I. Howland Jones (May 22, 1868 – October 22, 1959) was an American architect. He spent nearly his entire career with the Boston architectural firm best known as Andrews, Jaques & Rantoul; after 1928 he was senior partner of its successor firms: Andrews, Jones, Biscoe & Whitmore and Andrews, Jones, Biscoe & Goodell.

==Life and career==
Ichabod Howland Jones was born May 22, 1868, in Boston to Henry A. Jones and Mary Jones, née Cranston. He planned to study architecture at the Massachusetts Institute of Technology, but was unable to do so due to an eye injury.
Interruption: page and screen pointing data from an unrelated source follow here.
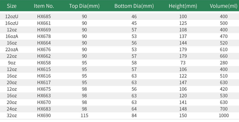Click the Size column header
Image resolution: width=239 pixels, height=122 pixels.
tap(12, 6)
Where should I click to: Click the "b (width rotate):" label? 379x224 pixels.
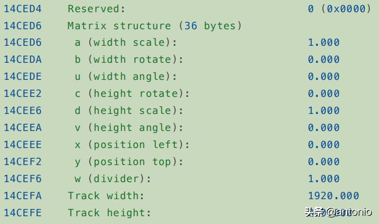click(x=129, y=60)
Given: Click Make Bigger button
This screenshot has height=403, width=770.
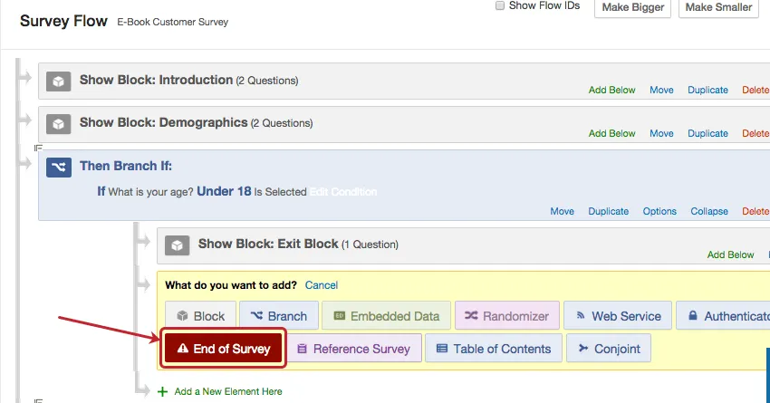Looking at the screenshot, I should pos(631,7).
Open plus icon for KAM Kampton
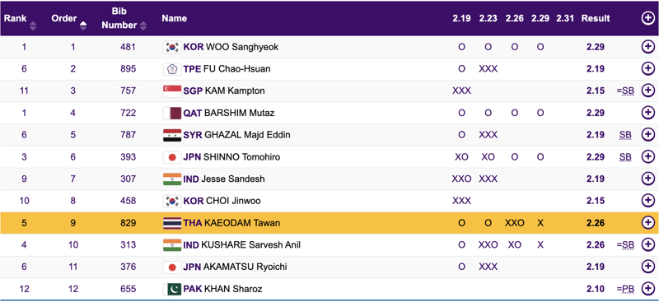Image resolution: width=659 pixels, height=302 pixels. [x=647, y=91]
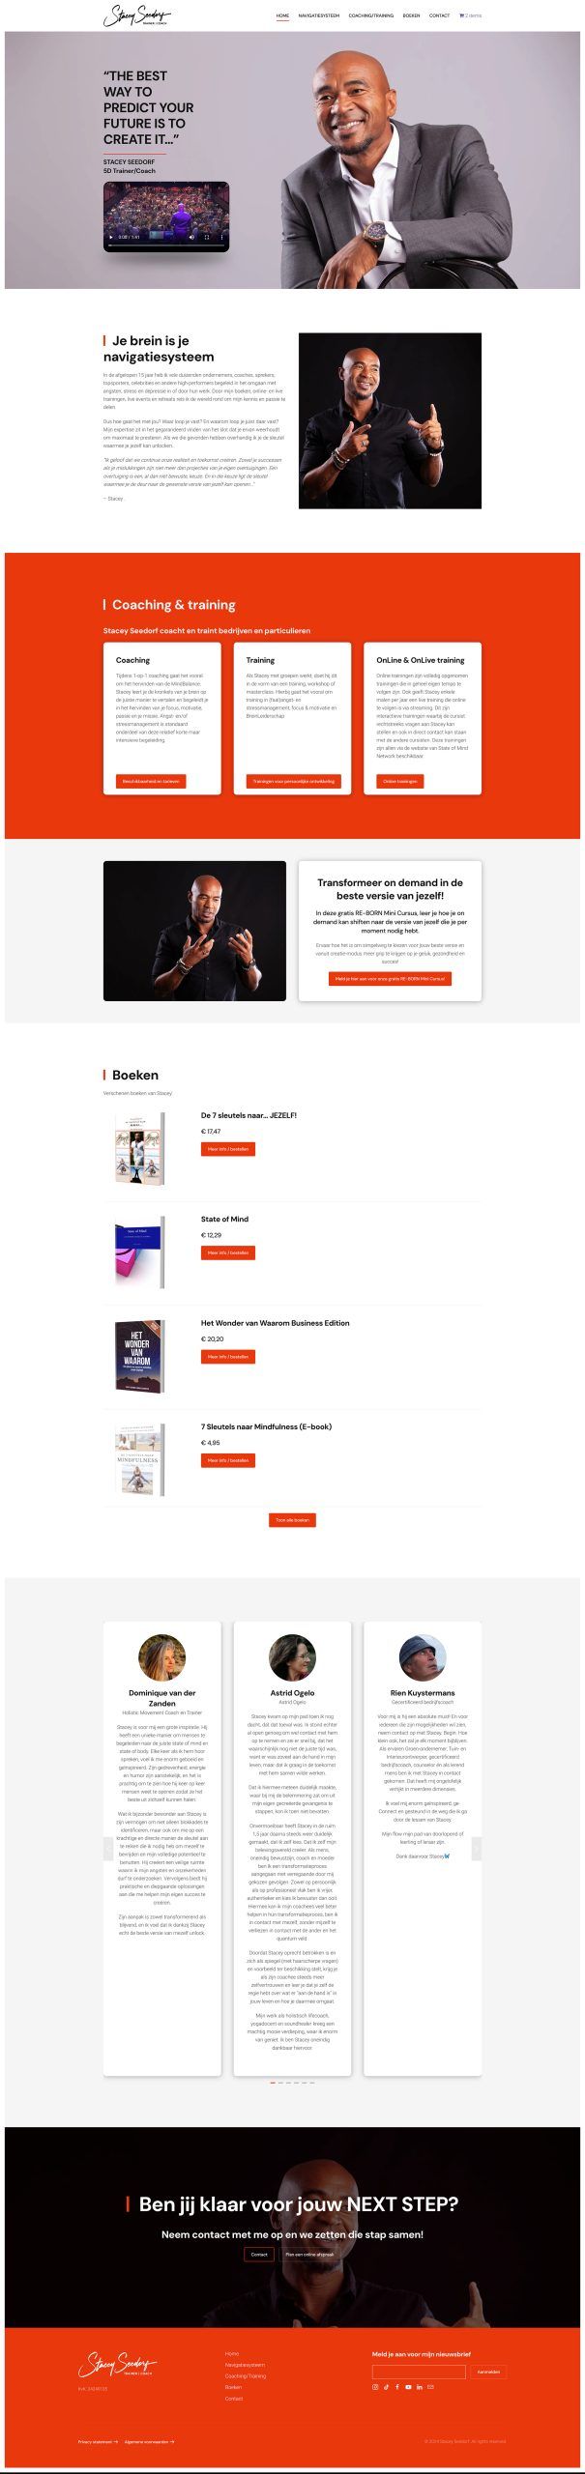Viewport: 585px width, 2474px height.
Task: Play the hero video
Action: click(111, 237)
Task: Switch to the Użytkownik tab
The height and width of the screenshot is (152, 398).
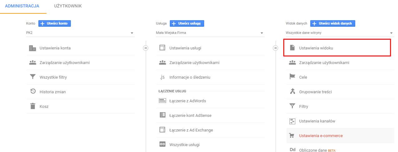Action: (68, 6)
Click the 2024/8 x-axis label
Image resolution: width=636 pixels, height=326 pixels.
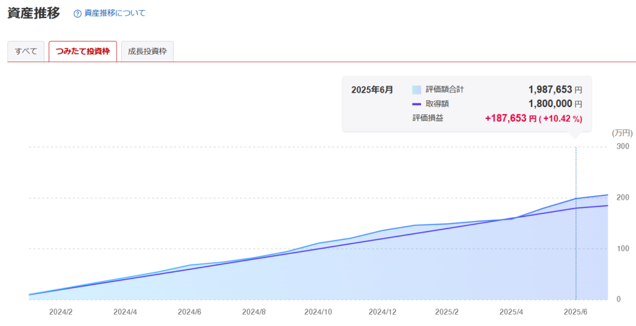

After a year of recovery, he entered the office of Boston architect H. Langford Warren as a student. After two or three years with Warren he worked as a drafter for several Boston architects, including William G. Preston, for whom he superintended work in Savannah, Georgia. During this period he completed several buildings, including the now demolished St. Chrysostom's Episcopal Church (1894), in Wollaston, Quincy, where he lived with his parents. In the summer of 1894 he left for Europe, and for two years studied the architecture of Italy, Greece and France. Upon his return to the United States he joined the firm of Peabody & Stearns, Boston's leading architects. In 1898 he moved to that of Andrews, Jaques & Rantoul and was involved in their successful competition entry for the Worcester County Courthouse (1899). In 1899 he established an independent practice, Jones & Hart, with Donald P. Hart. This firm was responsible for the Wollaston Fire Station (1901) in Quincy, but was apparently unsuccessful otherwise. Shortly thereafter he returned to Andrews, Jaques & Rantoul, where he emerged as the firm's chief designer. In 1909 one of the partners, Herbert Jaques, retired, and Jones acquired his interest in the firm. After Jaques' death the firm was renamed first Andrews, Rantoul & Jones and second Andrews, Jones, Biscoe & Whitmore. After Andrews' death in 1928 he became senior member of the firm, working in partnership with Maurice B. Biscoe and John Whitmore.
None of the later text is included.